Uma delas, com certeza ancorada numa das mais agudas indeterminações, é o nome de Jesus. Machado de Assis, por exemplo, encerra sua obra prima, Dom Casmurro com uma frase flagrantemente ambígua quando sustenta que “Jesus, filho de Sirah” aconselhou que ninguém deve ter ciúmes de sua esposa para que ela não se meta a trai-lo com a malícia que dele aprendeu.
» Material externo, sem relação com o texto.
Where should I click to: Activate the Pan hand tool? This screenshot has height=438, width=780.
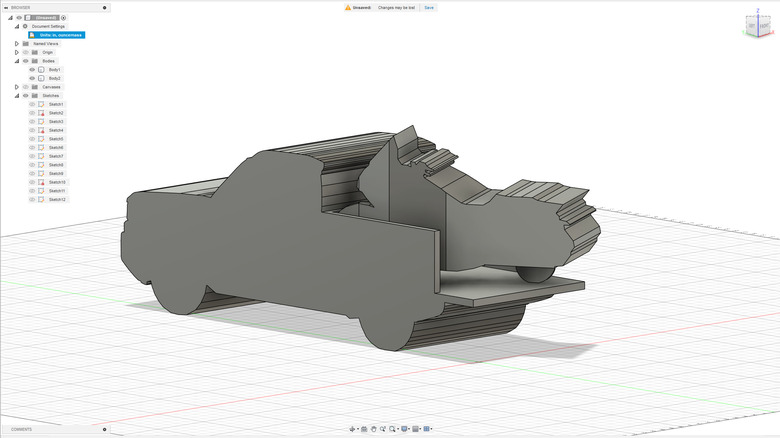373,429

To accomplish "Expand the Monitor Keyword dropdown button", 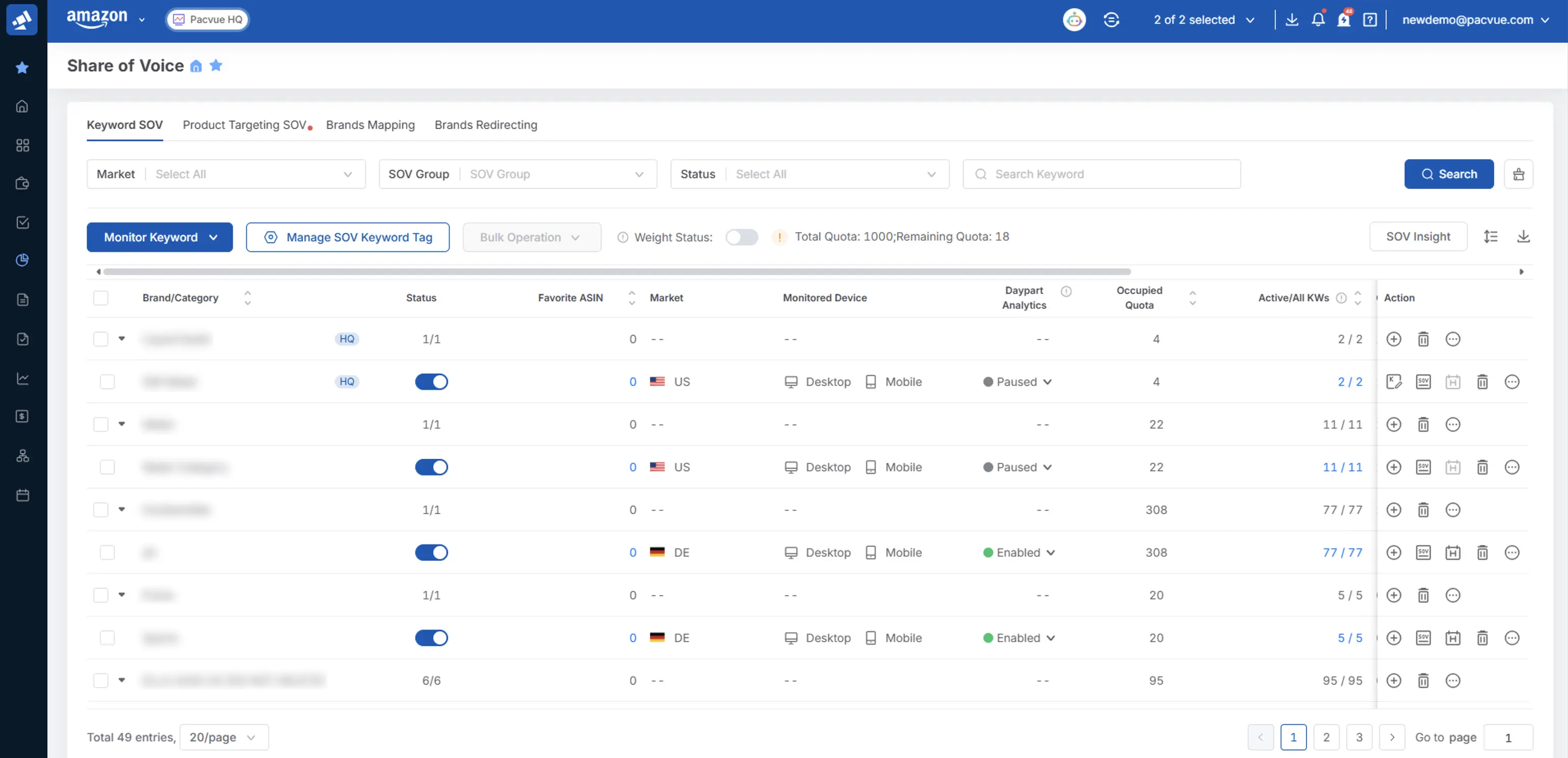I will [x=160, y=238].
O Jesus Cristo é identificado nos textos sagrados também como Jesus Nazareno e até mesmo como Jesus Galileu. Se é assim, onde o romancista foi buscar o Jesus, filho de Sirah ou Jesus ben Sirach? Seguramente foi na Bíblia. Cerca de duzentos anos antes do Cristo, outro Jesus escreveu um dos livros sagrados, que recebeu o nome de Eclesiastes ou Sirácido, coberto de conselhos, um dos quais foi usado para encerrar o livro de Machado de Assis. Jesus, o Sirináico, provavelmente era versado na literatura grega, onde encontrou razão para escrever um livro composto somente de provérbios.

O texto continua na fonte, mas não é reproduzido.